Achieving adequate portfolio diversification is never easy, but current macroeconomic conditions are testing the mettle of even the most experienced investors. Eric Upin, CIO of Menlo, California–based investment firm Makena Capital Management, uses his skills as a practitioner of multiasset, endowment-style investing to help the firm’s clients — endowments, foundations, sovereign wealth funds and family offices — navigate global markets. The 51-year-old Chicago native honed his skills in the same role at Stanford Management Co. and joined Makena in 2009, four years after the investment firm was founded by Michael McCaffery, SMC’s former president and CEO, and two of Upin’s SMC colleagues. All investors want stellar returns, but they’re “often unaware of the true underlying risks,” Upin says.

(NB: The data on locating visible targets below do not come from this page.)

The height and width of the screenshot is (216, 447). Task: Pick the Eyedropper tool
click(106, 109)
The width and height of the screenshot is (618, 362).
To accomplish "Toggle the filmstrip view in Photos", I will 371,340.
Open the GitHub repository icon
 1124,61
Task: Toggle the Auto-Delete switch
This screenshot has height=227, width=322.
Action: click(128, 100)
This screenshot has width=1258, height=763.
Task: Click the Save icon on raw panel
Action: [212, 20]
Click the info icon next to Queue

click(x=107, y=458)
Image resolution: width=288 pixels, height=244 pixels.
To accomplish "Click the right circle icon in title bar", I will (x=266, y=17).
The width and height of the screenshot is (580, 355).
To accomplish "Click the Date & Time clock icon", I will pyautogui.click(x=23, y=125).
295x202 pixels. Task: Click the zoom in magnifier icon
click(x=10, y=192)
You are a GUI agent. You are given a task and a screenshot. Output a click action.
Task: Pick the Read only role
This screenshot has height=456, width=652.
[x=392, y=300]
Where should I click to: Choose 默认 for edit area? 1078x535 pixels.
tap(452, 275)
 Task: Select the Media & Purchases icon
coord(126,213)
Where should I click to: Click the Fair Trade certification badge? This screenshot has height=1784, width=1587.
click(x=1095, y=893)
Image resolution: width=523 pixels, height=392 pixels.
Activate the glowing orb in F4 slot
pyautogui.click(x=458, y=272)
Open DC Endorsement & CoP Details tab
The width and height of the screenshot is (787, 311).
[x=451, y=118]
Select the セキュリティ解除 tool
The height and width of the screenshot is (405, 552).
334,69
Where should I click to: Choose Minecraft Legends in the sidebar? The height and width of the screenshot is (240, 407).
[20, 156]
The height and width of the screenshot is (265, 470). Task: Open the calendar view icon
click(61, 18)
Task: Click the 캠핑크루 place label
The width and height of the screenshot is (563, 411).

Makena relies on the combined talents of its team to help its investors — which include sovereign wealth funds Abu Dhabi Investment Authority, Australia’s Future Fund and Government of Singapore Investment Corp., according to public sources — rationalize the complexities of asset classes, geographies and regulatory jurisdictions. Upin recently spoke with London Bureau Chief Loch Adamson about the intricacies of global endowment-style investing and the biggest challenges that lie ahead.

What risks are of the greatest concern to global investors?

The No. 1 risk in the world that we see investors wrestling with is the potential impact of central banks’ policy response as they’ve tried to combat the deflationary forces of the financial crisis. We’ve seen unprecedented quantitative easing, fiscal bailouts, direct bond-buying and zero percent interest rates. All of those actions — even though they’ve been undertaken for the greater economic good — may have unintended consequences. We don’t yet know what the side effects are going to be on the value and pricing of assets. The biggest risk is that as normal as everything looks now, those policy responses may have created a mirage, or even a set of mirages, that could dissipate quickly.